= Objetivo de la tarea =
Copia al pie de la letra todos los datos que siguen, línea por línea y sin omitir ninguna.

□ □ □ □ □

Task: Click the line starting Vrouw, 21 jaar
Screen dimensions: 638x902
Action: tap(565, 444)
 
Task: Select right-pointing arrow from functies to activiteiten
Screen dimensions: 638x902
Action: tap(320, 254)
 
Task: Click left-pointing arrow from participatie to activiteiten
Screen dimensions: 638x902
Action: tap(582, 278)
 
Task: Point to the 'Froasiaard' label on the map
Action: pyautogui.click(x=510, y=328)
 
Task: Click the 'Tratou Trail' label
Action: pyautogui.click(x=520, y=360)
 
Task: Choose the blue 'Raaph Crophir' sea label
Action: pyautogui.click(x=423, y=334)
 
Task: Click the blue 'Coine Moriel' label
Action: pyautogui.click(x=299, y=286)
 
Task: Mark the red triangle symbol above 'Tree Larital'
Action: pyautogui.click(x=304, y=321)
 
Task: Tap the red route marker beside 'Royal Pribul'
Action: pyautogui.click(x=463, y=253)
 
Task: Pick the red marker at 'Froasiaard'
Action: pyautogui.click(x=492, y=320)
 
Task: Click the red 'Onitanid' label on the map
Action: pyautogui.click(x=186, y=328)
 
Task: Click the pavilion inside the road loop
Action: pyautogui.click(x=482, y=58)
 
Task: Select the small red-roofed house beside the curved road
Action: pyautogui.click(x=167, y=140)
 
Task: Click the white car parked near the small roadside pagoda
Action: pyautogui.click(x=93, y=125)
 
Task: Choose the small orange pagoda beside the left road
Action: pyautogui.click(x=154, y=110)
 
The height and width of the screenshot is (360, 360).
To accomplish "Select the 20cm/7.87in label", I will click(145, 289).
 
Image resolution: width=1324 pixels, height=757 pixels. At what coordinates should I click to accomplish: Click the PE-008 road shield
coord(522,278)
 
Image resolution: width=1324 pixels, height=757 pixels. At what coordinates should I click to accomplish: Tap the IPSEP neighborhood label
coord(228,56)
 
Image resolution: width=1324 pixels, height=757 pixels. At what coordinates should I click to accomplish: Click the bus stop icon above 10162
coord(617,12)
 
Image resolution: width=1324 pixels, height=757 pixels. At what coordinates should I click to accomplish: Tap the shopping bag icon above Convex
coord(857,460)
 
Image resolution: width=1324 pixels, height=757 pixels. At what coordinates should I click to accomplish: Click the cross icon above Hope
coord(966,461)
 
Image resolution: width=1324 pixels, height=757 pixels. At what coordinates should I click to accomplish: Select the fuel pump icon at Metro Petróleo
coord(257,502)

□ □ □ □ □

= La respuesta =
Task: Click the line starting Vrouw, 21 jaar
Screen dimensions: 638x902
Action: tap(565, 444)
 
Task: Select right-pointing arrow from functies to activiteiten
Screen dimensions: 638x902
Action: tap(320, 254)
 
Task: Click left-pointing arrow from participatie to activiteiten
Screen dimensions: 638x902
Action: tap(582, 278)
 
Task: Point to the 'Froasiaard' label on the map
Action: pyautogui.click(x=510, y=328)
 
Task: Click the 'Tratou Trail' label
Action: pyautogui.click(x=520, y=360)
 
Task: Choose the blue 'Raaph Crophir' sea label
Action: pyautogui.click(x=423, y=334)
 
Task: Click the blue 'Coine Moriel' label
Action: pyautogui.click(x=299, y=286)
 
Task: Mark the red triangle symbol above 'Tree Larital'
Action: pyautogui.click(x=304, y=321)
 
Task: Tap the red route marker beside 'Royal Pribul'
Action: pyautogui.click(x=463, y=253)
 
Task: Pick the red marker at 'Froasiaard'
Action: pyautogui.click(x=492, y=320)
 
Task: Click the red 'Onitanid' label on the map
Action: pyautogui.click(x=186, y=328)
 
Task: Click the pavilion inside the road loop
Action: pyautogui.click(x=482, y=58)
 
Task: Select the small red-roofed house beside the curved road
Action: pyautogui.click(x=167, y=140)
 
Task: Click the white car parked near the small roadside pagoda
Action: pyautogui.click(x=93, y=125)
 
Task: Choose the small orange pagoda beside the left road
Action: pyautogui.click(x=154, y=110)
 
The height and width of the screenshot is (360, 360).
To accomplish "Select the 20cm/7.87in label", I will click(145, 289).
 
Image resolution: width=1324 pixels, height=757 pixels. At what coordinates should I click to accomplish: Click the PE-008 road shield
coord(522,278)
 
Image resolution: width=1324 pixels, height=757 pixels. At what coordinates should I click to accomplish: Tap the IPSEP neighborhood label
coord(228,56)
 
Image resolution: width=1324 pixels, height=757 pixels. At what coordinates should I click to accomplish: Click the bus stop icon above 10162
coord(617,12)
 
Image resolution: width=1324 pixels, height=757 pixels. At what coordinates should I click to accomplish: Tap the shopping bag icon above Convex
coord(857,460)
 
Image resolution: width=1324 pixels, height=757 pixels. At what coordinates should I click to accomplish: Click the cross icon above Hope
coord(966,461)
 
Image resolution: width=1324 pixels, height=757 pixels. At what coordinates should I click to accomplish: Select the fuel pump icon at Metro Petróleo
coord(257,502)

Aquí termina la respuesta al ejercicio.